In a negligence action to recover damages for personal injuries, etc., the defendants appeal from an order of the Supreme Court, Queens County (Di Tucci, J.), dated September 22, 1988, which denied their motion for summary judgment.
Ordered that the order is reversed, on the law, with costs, *678the motion for summary judgment is granted, and the complaint is dismissed.

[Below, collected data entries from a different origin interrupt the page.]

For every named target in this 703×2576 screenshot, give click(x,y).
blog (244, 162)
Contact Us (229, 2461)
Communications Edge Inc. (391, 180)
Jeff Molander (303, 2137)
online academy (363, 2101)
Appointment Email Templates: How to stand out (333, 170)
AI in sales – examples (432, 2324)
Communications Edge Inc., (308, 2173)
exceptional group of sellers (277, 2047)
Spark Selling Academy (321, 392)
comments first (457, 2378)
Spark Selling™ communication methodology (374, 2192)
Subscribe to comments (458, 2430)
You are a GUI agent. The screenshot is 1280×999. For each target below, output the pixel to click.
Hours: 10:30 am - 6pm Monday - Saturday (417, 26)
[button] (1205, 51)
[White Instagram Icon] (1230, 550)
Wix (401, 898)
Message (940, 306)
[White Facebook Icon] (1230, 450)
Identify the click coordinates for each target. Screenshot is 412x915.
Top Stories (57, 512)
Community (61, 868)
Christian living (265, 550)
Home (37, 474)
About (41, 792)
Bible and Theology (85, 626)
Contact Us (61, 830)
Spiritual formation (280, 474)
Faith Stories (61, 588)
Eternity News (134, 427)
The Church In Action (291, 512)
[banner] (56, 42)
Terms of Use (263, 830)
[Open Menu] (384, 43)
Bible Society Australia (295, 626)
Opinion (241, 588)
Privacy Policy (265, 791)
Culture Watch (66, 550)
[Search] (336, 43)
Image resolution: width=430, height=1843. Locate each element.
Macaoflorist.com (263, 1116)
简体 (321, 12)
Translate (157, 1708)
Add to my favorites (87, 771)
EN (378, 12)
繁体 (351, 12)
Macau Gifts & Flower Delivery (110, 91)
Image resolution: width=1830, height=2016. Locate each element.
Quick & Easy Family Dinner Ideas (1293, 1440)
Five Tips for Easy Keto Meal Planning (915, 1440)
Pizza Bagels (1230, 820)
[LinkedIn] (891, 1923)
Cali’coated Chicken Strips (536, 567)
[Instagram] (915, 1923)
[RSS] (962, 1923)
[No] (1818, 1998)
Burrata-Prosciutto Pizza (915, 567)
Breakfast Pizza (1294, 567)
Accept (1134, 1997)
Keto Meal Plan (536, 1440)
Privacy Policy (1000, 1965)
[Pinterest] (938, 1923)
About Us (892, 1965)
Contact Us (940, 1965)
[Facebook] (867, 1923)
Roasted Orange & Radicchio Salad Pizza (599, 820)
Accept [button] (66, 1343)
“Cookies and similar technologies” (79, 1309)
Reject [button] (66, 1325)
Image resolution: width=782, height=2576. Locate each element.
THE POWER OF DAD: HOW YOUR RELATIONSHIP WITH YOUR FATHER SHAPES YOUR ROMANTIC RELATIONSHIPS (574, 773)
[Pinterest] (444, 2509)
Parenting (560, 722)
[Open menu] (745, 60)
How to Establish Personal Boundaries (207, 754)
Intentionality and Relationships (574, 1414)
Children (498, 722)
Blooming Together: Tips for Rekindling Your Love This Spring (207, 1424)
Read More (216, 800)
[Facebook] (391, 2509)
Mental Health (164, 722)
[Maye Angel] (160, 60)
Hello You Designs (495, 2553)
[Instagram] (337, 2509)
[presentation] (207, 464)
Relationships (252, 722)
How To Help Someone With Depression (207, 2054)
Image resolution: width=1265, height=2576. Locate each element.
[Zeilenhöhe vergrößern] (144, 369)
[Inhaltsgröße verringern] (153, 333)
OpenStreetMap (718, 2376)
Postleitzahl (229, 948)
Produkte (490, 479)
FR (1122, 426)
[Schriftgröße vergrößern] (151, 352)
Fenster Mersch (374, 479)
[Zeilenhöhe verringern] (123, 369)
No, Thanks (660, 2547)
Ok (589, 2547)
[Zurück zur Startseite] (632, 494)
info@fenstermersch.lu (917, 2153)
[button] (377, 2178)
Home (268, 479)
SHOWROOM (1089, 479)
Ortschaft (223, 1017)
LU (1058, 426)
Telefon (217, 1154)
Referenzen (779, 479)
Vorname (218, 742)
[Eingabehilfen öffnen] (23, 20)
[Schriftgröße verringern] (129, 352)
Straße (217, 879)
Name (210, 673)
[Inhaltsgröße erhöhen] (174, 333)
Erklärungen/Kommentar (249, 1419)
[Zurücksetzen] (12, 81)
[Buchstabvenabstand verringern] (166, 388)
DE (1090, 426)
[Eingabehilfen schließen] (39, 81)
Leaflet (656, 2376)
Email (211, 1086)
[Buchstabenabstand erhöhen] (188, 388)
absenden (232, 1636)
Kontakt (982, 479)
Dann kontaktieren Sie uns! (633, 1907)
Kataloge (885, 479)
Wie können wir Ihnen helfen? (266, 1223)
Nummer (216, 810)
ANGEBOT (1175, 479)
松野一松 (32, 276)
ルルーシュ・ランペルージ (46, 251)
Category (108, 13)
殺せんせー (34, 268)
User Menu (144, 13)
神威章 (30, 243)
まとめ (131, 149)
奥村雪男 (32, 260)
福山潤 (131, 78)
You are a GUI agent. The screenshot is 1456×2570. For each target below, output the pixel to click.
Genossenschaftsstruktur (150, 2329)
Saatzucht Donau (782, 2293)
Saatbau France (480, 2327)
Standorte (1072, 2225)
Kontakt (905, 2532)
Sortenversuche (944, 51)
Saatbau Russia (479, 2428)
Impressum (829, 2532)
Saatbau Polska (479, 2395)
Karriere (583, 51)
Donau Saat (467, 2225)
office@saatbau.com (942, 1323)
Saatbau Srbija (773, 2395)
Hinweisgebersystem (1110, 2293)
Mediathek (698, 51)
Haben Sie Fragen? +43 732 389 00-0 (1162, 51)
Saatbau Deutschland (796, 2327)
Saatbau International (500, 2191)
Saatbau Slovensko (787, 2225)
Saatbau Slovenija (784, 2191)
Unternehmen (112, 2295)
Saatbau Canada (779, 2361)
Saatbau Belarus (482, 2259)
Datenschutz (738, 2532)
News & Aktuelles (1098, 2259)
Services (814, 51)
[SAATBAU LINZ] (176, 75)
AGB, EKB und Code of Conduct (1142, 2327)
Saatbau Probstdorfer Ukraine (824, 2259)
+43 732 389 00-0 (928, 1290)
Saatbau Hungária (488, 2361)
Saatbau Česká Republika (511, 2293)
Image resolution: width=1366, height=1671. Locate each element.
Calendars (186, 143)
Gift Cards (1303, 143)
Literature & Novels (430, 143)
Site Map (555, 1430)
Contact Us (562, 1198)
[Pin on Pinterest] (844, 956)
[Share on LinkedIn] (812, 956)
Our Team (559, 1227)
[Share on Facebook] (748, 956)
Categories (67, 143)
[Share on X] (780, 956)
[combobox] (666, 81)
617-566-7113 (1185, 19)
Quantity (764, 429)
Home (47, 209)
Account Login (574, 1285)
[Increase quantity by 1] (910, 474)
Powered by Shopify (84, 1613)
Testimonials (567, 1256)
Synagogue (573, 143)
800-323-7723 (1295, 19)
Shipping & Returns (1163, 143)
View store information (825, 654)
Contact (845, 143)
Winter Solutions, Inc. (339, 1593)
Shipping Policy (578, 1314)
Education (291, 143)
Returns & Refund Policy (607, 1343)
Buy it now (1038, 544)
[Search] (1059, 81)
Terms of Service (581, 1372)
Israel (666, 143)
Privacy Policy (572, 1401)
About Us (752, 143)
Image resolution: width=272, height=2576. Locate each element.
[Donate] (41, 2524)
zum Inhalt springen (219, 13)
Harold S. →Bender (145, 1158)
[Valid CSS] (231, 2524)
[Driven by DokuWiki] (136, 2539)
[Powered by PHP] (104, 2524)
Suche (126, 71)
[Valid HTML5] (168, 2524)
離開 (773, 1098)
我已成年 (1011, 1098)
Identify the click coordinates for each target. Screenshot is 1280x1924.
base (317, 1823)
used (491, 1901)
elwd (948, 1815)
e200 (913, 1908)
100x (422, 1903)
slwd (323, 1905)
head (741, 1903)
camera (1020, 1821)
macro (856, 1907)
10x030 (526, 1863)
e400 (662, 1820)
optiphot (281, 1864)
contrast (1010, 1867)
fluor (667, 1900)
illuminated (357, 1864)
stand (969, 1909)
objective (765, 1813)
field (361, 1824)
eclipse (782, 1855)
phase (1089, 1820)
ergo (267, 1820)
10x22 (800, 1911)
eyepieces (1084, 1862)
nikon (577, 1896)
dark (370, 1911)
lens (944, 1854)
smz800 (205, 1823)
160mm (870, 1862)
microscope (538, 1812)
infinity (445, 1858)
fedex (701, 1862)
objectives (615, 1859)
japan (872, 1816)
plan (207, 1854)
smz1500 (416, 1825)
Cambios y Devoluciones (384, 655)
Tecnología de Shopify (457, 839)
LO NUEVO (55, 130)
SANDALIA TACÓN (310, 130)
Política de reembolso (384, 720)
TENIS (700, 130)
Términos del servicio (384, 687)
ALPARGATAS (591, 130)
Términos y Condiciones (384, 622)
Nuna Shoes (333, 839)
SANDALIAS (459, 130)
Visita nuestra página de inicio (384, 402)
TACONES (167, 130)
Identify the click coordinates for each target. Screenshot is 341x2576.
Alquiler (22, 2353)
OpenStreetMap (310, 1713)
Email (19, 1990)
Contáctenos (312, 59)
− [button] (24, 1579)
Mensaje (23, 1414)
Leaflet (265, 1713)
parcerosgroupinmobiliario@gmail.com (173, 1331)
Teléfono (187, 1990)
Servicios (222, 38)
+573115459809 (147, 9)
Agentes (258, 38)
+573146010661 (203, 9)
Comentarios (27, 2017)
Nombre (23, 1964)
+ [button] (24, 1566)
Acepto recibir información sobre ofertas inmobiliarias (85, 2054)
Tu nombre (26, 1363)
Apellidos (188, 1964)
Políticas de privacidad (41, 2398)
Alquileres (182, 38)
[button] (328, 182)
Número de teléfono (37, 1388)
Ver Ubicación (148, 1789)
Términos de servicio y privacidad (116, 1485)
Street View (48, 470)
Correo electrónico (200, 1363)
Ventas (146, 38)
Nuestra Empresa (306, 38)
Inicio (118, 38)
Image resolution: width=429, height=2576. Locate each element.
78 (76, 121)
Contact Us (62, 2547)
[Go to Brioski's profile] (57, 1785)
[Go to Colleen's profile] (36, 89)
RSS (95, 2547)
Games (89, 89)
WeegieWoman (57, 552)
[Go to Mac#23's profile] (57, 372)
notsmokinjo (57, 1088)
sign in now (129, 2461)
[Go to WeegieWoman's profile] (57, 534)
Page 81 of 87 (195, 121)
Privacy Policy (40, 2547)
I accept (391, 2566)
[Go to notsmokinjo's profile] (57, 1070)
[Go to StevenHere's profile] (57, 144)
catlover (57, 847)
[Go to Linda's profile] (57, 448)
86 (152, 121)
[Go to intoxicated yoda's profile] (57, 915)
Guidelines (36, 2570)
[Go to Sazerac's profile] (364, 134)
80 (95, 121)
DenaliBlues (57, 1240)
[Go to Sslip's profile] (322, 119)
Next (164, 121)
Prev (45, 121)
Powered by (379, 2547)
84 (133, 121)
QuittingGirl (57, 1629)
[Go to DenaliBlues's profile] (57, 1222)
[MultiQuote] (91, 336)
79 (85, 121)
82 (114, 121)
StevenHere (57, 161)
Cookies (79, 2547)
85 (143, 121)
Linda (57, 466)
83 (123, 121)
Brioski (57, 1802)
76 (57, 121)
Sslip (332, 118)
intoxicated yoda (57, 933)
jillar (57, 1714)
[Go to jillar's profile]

The plaintiffs submitted extracts from the plaintiff Jan Zelenak’s examination before trial, in opposition to the defendants’ motion for summary judgment based on their assertion that the plaintiff Jan Zelenak had not suffered a "serious injury” as defined by Insurance Law § 5102 (d). These extracts consisted entirely of vague, self-serving, and conclusory assertions concerning his recurrent pain and his inability to work. As such, they were insufficient to establish, prima facie, that he sustained a "serious injury” as defined by the statute (see, Scheer v Koubek, 70 NY2d 678; Licari v Elliott, 57 NY2d 230; Palmer v Amaker, 141 AD2d 622). Accordingly, the Supreme Court erred in denying the defendants’ motion for summary judgment (see, Petrone v Thornton, 166 AD2d 513; Zaccara v Goff, 161 AD2d 638; O’Neill v Rogers, 163 AD2d 466; Phillips v Costa, 160 AD2d 855; Konco v E.T.C. Leasing Corp., 160 AD2d 680; Sundack v Power Test Petro Corp., 150 AD2d 440; Covington v Cinnirella, 146 AD2d 565). Thompson, J. P., Kunzeman, Eiber, Rosenblatt and Ritter, JJ., concur.